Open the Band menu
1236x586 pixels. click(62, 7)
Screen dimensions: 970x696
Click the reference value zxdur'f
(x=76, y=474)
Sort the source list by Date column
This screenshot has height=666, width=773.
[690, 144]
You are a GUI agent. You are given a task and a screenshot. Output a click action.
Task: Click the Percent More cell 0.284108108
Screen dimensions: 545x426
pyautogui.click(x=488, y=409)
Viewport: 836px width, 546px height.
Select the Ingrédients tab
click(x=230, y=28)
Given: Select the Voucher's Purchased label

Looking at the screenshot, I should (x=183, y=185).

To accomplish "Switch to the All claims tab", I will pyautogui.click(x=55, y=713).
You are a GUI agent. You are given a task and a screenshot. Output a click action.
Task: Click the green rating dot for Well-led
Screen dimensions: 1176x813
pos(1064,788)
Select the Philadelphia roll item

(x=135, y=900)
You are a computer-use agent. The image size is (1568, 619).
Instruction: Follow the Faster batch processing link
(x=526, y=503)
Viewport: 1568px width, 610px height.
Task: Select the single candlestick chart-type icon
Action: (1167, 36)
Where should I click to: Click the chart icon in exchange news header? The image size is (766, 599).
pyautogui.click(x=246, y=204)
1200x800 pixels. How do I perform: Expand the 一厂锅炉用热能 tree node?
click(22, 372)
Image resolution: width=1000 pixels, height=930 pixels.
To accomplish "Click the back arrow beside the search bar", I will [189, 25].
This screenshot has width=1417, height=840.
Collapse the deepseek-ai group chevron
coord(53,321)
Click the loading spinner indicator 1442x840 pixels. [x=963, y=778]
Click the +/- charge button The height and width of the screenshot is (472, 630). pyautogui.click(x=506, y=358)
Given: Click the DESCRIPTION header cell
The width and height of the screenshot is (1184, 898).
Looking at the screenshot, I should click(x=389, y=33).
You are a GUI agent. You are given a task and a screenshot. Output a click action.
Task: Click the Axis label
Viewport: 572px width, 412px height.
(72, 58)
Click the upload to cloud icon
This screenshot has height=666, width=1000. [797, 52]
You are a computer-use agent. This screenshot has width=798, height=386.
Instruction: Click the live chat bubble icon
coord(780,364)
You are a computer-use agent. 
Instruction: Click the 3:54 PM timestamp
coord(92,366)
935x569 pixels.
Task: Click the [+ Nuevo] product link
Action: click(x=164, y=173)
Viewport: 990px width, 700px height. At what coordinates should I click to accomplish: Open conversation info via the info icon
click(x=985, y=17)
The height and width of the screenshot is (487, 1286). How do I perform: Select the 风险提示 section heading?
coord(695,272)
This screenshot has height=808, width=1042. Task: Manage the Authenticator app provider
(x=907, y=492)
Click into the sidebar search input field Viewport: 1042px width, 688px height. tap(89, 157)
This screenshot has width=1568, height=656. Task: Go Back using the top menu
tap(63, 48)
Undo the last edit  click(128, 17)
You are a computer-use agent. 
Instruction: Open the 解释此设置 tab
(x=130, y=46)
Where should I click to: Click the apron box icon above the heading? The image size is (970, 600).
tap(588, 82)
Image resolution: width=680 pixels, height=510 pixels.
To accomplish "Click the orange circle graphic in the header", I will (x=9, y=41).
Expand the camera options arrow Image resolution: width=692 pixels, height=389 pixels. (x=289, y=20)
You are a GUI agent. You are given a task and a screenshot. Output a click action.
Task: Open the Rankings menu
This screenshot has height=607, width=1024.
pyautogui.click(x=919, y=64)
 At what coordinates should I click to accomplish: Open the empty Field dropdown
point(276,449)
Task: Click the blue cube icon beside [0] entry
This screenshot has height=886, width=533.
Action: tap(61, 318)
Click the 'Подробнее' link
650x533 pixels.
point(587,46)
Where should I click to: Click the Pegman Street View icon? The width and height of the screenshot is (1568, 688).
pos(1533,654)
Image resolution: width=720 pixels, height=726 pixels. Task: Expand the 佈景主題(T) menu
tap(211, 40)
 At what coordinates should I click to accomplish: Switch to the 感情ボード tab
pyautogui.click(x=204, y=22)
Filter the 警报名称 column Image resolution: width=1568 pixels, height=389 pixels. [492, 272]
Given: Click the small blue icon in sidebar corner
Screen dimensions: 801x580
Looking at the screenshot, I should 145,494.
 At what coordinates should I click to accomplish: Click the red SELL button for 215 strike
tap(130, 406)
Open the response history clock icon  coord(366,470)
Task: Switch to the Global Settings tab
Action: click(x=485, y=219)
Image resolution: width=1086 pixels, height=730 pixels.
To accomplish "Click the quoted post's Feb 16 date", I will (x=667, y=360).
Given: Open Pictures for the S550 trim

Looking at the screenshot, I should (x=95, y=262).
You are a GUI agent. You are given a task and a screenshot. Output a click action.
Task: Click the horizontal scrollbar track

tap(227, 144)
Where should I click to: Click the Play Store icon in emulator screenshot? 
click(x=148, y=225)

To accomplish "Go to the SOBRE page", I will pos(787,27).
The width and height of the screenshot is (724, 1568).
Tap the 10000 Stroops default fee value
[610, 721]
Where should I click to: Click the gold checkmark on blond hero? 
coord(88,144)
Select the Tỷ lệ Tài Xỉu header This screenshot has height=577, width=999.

═══

* Exercise requirements *
For each line of the material that includes the word "beside", make a copy.

* Answer to the problem *
To accomplish "Click the back arrow beside the search bar", I will [189, 25].
Task: Click the blue cube icon beside [0] entry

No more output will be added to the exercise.